Revenue en France, elle n'eut plus que deux intérêts, c'est-à-dire un seul: rétablir ma fortune et diriger mon éducation. Je lui dois tout ce que je suis et tout ce que j'ai.

Ma mère devint le centre d'un cercle de personnes distinguées parmi lesquelles se trouvaient les premiers hommes de notre pays. M. de Chateaubriand est resté son ami jusqu'à la fin.

Elle avait pour la peinture presque un talent d'artiste; jamais je ne lui ai vu passer un jour sans se renfermer de midi à cinq heures dans son atelier. Elle n'aimait point le monde: il l'intimidait, l'ennuyait et la dégoûtait. Elle en avait vu le fond trop vite. Cette expérience précoce lui avait donné la philosophie du malheur; cependant elle avait apporté en naissant et elle conserva toute sa vie la générosité qui est la vertu des existences prospères.

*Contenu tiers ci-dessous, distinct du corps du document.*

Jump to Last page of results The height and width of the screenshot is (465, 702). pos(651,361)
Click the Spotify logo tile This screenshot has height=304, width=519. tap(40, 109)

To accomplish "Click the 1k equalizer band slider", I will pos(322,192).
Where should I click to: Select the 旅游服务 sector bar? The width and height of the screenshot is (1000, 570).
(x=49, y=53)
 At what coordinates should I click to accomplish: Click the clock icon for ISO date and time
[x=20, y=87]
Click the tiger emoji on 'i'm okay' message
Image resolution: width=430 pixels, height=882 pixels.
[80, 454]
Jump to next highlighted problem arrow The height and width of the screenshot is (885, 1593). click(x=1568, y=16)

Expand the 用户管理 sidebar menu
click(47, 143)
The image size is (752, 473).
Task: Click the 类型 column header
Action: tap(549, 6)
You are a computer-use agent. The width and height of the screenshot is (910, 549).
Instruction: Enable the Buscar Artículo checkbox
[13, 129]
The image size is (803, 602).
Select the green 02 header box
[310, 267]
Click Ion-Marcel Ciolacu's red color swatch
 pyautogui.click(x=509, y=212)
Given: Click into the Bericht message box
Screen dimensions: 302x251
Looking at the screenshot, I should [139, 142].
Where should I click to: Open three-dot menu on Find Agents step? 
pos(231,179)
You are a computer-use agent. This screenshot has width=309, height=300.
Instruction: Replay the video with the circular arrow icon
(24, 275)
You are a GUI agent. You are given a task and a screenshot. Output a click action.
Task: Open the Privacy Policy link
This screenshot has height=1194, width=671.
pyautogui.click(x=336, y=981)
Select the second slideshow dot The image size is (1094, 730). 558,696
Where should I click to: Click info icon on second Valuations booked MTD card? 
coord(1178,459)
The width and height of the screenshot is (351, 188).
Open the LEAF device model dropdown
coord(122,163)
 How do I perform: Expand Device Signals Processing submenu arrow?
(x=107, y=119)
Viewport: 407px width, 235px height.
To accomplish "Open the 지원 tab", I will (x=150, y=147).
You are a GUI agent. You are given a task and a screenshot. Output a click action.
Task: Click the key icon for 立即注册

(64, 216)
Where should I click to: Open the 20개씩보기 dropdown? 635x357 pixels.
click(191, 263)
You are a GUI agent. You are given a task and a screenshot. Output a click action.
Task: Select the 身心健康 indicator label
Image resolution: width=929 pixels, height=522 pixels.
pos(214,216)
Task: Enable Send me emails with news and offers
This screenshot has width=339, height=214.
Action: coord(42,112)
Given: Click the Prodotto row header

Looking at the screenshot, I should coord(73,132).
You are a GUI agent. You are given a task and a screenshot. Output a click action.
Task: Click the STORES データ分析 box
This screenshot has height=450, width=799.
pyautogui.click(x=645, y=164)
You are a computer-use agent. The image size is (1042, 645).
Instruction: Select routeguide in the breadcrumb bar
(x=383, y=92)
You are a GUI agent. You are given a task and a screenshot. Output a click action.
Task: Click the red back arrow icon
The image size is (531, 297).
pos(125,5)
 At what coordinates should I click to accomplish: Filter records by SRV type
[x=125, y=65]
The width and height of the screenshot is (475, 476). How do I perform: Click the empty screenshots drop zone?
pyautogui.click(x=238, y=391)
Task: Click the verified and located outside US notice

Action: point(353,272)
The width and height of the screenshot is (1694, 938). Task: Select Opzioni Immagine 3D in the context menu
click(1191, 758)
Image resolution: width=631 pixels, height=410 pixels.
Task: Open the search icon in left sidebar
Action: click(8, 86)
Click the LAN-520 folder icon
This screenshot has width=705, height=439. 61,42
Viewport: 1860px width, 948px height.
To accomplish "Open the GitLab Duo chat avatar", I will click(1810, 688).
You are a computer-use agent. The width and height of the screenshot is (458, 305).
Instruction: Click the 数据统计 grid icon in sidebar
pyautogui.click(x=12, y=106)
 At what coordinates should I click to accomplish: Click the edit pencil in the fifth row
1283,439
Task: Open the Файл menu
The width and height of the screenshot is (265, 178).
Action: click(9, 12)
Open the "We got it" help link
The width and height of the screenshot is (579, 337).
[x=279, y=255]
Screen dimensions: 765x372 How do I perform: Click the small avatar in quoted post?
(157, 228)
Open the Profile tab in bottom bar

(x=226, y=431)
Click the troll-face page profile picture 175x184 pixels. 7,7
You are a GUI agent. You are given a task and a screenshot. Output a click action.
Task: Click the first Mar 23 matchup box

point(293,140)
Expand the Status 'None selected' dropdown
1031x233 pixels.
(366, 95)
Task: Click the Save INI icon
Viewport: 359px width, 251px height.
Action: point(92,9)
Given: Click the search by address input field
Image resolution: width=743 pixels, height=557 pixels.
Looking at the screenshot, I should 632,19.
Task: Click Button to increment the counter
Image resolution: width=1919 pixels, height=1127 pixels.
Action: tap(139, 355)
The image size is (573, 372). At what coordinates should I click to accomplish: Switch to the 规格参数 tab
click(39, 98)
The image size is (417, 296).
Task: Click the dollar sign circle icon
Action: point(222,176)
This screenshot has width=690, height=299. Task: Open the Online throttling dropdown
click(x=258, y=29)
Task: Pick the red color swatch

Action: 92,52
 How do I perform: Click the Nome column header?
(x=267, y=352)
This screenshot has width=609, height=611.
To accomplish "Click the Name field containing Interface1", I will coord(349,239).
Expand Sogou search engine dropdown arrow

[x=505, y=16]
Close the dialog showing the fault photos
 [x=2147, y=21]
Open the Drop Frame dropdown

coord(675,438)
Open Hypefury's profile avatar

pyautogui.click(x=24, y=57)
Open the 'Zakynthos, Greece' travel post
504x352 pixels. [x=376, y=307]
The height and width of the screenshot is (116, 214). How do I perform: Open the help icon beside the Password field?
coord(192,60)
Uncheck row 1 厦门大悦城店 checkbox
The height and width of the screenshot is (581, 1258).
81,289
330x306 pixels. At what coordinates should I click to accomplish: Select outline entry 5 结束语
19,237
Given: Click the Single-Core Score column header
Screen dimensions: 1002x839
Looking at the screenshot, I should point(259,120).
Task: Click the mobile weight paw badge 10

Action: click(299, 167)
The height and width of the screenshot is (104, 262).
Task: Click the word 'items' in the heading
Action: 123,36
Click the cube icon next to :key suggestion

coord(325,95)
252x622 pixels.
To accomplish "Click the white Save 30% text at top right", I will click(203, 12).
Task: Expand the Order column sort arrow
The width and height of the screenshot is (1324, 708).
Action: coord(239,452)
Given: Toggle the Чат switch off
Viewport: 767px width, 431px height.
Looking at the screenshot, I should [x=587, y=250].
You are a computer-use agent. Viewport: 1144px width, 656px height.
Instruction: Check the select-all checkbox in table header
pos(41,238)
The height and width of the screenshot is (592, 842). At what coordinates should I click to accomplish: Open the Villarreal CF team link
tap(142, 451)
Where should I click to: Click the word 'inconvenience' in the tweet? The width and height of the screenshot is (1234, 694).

Sa timidité était proverbiale dans sa famille: son frère disait qu'elle avait plus peur d'un salon que de l'échafaud.

Pendant tout le temps de l'Empire, elle et ses amis vécurent dans l'opposition la plus prononcée; depuis la mort du duc d'Enghien, elle ne remit pas le pied à la Malmaison; à partir de cette mémorable époque elle n'a même pas revu madame Bonaparte.

En 1811, voulant nous soustraire aux persécutions de la police impériale, elle fit avec moi le voyage de Suisse et d'Italie; elle allait partout, elle franchissait les glaciers, entre autres celui du Mont-Gries entre la cascade de la Toccia et le village d'Obergestlen, dans le Haut-Valais; elle traversait à pied ou à cheval les plus redoutables passages des Alpes, comme si elle eût eu de la force et du courage; c'est qu'elle ne voulait ni m'empêcher d'aller ni me quitter.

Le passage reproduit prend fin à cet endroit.